(Stored data begins)
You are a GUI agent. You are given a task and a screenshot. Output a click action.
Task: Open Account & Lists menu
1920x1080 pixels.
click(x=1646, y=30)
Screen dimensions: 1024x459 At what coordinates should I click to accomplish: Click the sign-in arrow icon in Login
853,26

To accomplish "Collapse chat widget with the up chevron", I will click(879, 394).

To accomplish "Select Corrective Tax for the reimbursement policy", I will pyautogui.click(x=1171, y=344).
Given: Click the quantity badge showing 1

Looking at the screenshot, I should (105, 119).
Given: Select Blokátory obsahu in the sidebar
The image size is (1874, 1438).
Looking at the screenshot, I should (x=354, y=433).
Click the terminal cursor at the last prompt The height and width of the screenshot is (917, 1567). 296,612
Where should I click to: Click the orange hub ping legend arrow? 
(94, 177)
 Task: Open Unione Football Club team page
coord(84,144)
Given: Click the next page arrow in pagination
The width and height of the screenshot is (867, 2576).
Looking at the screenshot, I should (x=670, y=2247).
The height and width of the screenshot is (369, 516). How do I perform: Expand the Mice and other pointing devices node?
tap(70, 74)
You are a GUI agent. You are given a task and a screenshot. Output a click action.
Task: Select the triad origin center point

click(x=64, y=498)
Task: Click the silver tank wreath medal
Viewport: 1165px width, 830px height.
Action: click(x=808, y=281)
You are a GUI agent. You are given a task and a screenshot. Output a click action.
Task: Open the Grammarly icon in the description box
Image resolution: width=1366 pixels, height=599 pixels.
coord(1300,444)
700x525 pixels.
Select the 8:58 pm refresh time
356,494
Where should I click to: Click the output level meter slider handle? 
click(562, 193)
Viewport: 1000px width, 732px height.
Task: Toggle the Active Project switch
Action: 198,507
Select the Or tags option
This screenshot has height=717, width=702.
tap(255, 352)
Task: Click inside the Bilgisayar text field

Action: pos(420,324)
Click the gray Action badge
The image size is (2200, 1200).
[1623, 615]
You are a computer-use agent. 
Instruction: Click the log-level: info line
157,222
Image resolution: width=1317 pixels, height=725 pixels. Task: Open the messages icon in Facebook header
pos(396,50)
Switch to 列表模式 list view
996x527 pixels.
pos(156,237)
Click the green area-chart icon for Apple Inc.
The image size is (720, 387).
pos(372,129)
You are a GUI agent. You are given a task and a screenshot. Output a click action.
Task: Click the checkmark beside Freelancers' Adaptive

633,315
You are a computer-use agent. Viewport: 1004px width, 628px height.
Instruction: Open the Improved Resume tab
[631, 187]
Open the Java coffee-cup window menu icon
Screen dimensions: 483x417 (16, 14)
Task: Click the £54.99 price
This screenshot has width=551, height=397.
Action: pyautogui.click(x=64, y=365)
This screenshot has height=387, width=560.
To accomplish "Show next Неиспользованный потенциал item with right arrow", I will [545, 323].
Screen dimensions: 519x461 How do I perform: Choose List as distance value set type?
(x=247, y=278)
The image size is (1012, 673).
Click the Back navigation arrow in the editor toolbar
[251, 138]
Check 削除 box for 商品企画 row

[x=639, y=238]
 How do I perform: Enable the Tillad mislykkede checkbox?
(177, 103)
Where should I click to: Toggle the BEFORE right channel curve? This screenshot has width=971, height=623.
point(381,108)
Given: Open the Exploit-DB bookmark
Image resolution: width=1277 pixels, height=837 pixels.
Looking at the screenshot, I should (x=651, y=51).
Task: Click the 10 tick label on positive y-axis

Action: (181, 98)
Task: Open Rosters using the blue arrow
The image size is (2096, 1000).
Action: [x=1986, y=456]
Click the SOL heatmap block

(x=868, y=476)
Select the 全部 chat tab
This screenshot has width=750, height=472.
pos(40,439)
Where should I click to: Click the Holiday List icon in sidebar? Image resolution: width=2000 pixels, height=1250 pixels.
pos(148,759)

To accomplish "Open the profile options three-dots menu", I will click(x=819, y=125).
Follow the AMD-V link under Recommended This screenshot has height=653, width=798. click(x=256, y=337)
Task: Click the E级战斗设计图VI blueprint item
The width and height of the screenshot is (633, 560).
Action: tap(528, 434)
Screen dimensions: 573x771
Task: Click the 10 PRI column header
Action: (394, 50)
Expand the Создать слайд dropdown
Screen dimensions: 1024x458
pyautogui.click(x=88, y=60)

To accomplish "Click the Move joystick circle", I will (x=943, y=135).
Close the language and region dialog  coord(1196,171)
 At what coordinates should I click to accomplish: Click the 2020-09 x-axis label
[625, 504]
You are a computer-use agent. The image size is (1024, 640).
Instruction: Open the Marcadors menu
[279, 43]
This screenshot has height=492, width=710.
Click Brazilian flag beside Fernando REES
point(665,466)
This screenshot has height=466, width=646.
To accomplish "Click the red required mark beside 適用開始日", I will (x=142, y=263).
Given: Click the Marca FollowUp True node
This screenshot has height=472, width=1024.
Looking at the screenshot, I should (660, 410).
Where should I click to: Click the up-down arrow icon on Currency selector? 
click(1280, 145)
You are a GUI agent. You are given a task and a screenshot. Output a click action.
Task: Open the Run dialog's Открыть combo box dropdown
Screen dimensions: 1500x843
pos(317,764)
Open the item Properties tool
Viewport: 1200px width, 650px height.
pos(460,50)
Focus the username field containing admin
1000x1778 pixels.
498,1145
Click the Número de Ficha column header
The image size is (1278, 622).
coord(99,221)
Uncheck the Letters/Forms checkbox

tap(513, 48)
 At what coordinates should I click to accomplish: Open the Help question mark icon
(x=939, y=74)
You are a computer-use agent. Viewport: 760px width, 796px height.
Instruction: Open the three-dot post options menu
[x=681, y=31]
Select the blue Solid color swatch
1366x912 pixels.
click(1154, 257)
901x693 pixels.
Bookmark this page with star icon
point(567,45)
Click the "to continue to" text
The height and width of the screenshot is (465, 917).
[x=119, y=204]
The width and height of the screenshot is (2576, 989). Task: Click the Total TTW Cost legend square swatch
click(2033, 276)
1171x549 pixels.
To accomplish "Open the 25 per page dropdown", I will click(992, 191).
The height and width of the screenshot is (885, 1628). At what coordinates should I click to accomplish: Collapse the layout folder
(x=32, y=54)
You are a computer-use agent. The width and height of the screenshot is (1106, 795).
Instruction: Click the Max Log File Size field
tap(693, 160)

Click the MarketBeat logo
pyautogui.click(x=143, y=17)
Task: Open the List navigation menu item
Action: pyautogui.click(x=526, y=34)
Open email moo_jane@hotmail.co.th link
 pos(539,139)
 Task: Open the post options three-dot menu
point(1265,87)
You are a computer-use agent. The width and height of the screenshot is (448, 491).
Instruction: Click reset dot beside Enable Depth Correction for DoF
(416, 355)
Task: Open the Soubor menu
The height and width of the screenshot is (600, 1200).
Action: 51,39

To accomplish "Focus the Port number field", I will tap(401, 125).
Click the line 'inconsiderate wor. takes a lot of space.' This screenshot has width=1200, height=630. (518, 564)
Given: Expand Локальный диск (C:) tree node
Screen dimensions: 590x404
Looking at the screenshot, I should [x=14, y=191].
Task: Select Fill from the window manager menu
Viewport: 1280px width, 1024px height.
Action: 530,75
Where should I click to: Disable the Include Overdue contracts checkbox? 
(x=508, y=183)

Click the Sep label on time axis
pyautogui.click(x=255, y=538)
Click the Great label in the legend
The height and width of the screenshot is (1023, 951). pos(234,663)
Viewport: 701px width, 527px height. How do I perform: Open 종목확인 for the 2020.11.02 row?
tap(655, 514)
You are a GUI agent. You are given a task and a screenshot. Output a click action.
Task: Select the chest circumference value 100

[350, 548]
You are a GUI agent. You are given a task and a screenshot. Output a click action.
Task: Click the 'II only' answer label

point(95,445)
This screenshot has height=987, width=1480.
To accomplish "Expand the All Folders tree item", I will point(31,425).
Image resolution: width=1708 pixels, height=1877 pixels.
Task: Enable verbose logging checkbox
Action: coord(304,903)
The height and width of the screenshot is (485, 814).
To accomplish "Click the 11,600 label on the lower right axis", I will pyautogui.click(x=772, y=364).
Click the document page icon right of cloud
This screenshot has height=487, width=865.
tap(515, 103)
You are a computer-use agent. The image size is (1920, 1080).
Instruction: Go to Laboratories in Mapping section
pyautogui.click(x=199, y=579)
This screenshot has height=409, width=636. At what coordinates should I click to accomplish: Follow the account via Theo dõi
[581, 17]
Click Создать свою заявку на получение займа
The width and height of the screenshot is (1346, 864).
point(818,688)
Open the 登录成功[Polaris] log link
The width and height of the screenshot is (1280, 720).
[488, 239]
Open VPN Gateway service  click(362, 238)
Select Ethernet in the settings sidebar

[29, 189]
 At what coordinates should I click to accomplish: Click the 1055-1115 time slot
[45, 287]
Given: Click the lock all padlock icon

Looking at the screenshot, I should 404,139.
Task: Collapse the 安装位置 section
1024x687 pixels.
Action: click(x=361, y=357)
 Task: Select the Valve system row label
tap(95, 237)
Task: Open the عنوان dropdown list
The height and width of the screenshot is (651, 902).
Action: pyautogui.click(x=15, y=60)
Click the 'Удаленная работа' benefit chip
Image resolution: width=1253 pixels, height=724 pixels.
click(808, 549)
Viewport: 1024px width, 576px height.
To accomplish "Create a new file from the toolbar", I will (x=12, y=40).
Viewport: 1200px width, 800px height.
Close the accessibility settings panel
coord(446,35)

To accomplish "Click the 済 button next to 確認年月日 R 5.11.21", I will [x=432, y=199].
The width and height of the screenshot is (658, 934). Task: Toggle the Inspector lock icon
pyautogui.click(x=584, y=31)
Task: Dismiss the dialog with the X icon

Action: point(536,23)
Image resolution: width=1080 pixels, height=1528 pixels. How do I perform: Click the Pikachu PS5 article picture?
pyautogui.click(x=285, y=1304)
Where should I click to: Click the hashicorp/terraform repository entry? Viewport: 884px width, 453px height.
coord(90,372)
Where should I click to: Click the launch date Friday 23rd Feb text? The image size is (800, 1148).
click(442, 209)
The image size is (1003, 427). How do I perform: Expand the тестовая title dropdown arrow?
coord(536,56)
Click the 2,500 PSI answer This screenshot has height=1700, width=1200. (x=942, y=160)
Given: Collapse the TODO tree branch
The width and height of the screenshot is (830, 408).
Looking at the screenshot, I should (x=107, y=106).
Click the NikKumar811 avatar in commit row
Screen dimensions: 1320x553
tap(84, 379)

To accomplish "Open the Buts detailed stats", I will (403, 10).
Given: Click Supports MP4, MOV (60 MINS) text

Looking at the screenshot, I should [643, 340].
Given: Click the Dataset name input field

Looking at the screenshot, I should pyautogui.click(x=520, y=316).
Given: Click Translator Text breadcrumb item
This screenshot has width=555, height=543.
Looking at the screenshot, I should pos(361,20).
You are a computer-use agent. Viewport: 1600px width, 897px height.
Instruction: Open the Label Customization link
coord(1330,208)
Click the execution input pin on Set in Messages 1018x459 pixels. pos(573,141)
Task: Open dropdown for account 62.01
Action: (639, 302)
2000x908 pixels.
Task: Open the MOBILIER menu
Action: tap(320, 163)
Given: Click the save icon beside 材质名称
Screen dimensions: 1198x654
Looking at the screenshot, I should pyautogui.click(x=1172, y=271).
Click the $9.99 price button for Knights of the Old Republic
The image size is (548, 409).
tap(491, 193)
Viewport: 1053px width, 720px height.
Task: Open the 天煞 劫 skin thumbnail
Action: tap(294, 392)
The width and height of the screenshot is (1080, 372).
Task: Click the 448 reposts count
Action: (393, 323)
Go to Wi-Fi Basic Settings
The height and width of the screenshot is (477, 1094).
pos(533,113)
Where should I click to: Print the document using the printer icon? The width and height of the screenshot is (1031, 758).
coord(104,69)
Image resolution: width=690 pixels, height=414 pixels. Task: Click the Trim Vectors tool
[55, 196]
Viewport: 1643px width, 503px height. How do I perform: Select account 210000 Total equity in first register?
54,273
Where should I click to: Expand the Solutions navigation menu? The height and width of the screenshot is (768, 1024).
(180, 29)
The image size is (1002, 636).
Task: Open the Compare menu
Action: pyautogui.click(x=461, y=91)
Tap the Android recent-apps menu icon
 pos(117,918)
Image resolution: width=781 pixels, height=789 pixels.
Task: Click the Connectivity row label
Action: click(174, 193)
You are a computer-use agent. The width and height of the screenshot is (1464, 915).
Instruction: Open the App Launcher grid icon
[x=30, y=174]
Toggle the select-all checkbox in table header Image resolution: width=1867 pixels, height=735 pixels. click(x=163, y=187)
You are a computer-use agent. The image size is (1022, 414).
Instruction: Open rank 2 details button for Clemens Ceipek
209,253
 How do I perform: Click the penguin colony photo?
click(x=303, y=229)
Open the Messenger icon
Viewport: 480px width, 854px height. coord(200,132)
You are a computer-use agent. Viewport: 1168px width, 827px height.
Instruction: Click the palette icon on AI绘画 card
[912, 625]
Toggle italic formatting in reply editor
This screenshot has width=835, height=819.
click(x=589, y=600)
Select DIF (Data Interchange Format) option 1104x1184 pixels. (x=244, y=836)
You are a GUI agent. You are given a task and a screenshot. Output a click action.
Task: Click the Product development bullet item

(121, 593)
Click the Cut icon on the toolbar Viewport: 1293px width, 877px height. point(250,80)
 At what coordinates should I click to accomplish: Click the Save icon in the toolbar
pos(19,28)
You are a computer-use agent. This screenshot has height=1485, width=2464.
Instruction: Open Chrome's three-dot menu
(Stored data ends)
### What is needed:
Select every line of the material above holding the word "Focus" and copy it.

### Expected answer:
Focus the username field containing admin
To accomplish "Focus the Port number field", I will tap(401, 125).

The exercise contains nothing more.